我编写了一个 Spring RestController,它返回一个 SseEmitter(用于服务器发送的事件),并向每个事件添加 HATEOAS 链接。这是此 Controller 的一个简化但有效的示例:
package hello;
import static org.springframework.hateoas.mvc.ControllerLinkBuilder.linkTo;
import static org.springframework.hateoas.mvc.ControllerLinkBuilder.methodOn;
import hello.Greeting.Status;
import java.io.IOException;
import org.slf4j.Logger;
import org.slf4j.LoggerFactory;
import org.springframework.web.bind.annotation.RequestMapping;
import org.springframework.web.bind.annotation.RequestParam;
import org.springframework.web.bind.annotation.RestController;
import org.springframework.web.servlet.mvc.method.annotation.ResponseBodyEmitter;
import org.springframework.web.servlet.mvc.method.annotation.SseEmitter;
@RestController
public class GreetingController {
private static final Logger log = LoggerFactory.getLogger(GreetingController.class);
private static final String template = "Hello, %s!";
class GreetingRequestHandler implements Runnable {
private ResponseBodyEmitter emitter;
private Greeting greeting;
public GreetingRequestHandler(final ResponseBodyEmitter emitter, final Greeting greeting) {
this.emitter = emitter;
this.greeting = greeting;
}
@Override
public void run() {
try {
log.info(this.greeting.toString());
this.emitter.send(this.greeting);
Thread.sleep(5000);
if (Status.COMPLETE.equals(this.greeting.getStatus())) {
this.emitter.complete();
} else {
this.greeting.incrementStatus();
new Thread(new GreetingRequestHandler(this.emitter, this.greeting)).start();
}
} catch (IOException | InterruptedException e) {
e.printStackTrace();
}
}
}
@RequestMapping(path = "/greeting")
public SseEmitter greeting(@RequestParam(value = "name", defaultValue = "World") final String name) {
SseEmitter emitter = new SseEmitter();
Greeting greeting = new Greeting(String.format(template, name));
greeting.add(linkTo(methodOn(GreetingController.class).greeting(name)).withSelfRel());
new Thread(new GreetingRequestHandler(emitter, greeting)).start();
log.info("returning emitter");
return emitter;
}
}
Greeting 类如下:
package hello;
import java.util.concurrent.atomic.AtomicInteger;
import org.springframework.hateoas.ResourceSupport;
import com.fasterxml.jackson.annotation.JsonCreator;
import com.fasterxml.jackson.annotation.JsonIgnoreProperties;
import com.fasterxml.jackson.annotation.JsonProperty;
@JsonIgnoreProperties(ignoreUnknown = true)
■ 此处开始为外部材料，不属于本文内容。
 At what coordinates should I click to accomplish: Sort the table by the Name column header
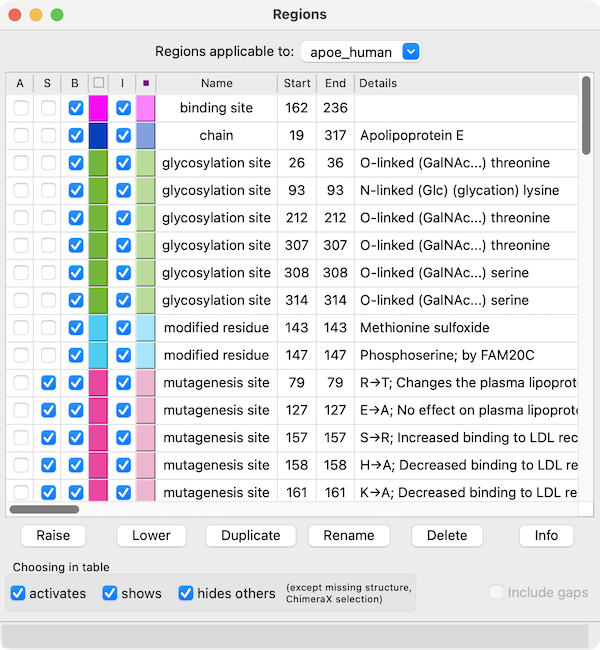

public class Greeting extends ResourceSupport {
private final String content;
private final static AtomicInteger idProvider = new AtomicInteger();
private int greetingId;
private Status status;
enum Status {
ENQUEUED,
PROCESSING,
COMPLETE;
}
@JsonCreator
public Greeting(@JsonProperty("content") final String content) {
this.greetingId = idProvider.addAndGet(1);
this.status = Status.ENQUEUED;
this.content = content;
}
public Status getStatus() {
return this.status;
}
protected void setStatus(final Status status) {
this.status = status;
}
public int getGreetingId() {
return this.greetingId;
}
public String getContent() {
return this.content;
}
@Override
public String toString() {
return "Greeting{id='" + this.greetingId + "', status='" + this.status + "' content='" + this.content + "', " + super.toString() + "}";
}
public void incrementStatus() {
switch (this.status) {
case ENQUEUED:
this.status = Status.PROCESSING;
break;
case PROCESSING:
this.status = Status.COMPLETE;
break;
default:
break;
}
}
}
此代码完美运行。如果我尝试使用 Web 浏览器访问 REST 服务,我会看到出现的事件具有正确的内容和链接。
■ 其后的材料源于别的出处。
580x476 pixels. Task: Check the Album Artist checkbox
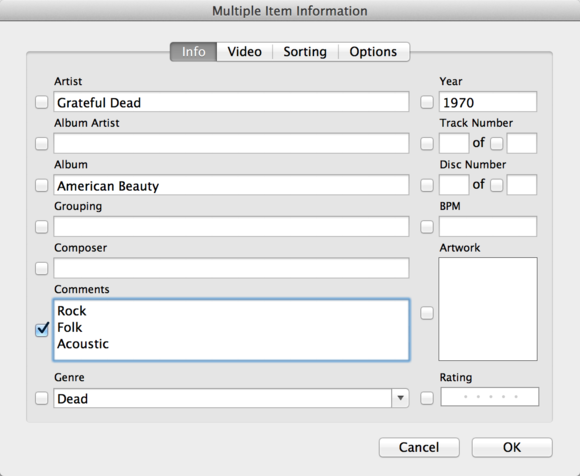point(41,144)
结果看起来像(每个事件在前一个事件后出现 5 秒):
data:{"content":"Hello, Kraal!","greetingId":8,"status":"ENQUEUED","_links":{"self":{"href":"http://localhost:8080/greeting?name=Kraal"}}}
data:{"content":"Hello, Kraal!","greetingId":8,"status":"PROCESSING","_links":{"self":{"href":"http://localhost:8080/greeting?name=Kraal"}}}
data:{"content":"Hello, Kraal!","greetingId":8,"status":"COMPLETE","_links":{"self":{"href":"http://localhost:8080/greeting?name=Kraal"}}}
现在我需要调用此 REST 服务并从另一个 Spring 应用程序读取这些事件...但我不知道如何使用 Spring 编写客户端代码。这不起作用,因为 RestTemplate 是为同步客户端 HTTP 访问而设计的...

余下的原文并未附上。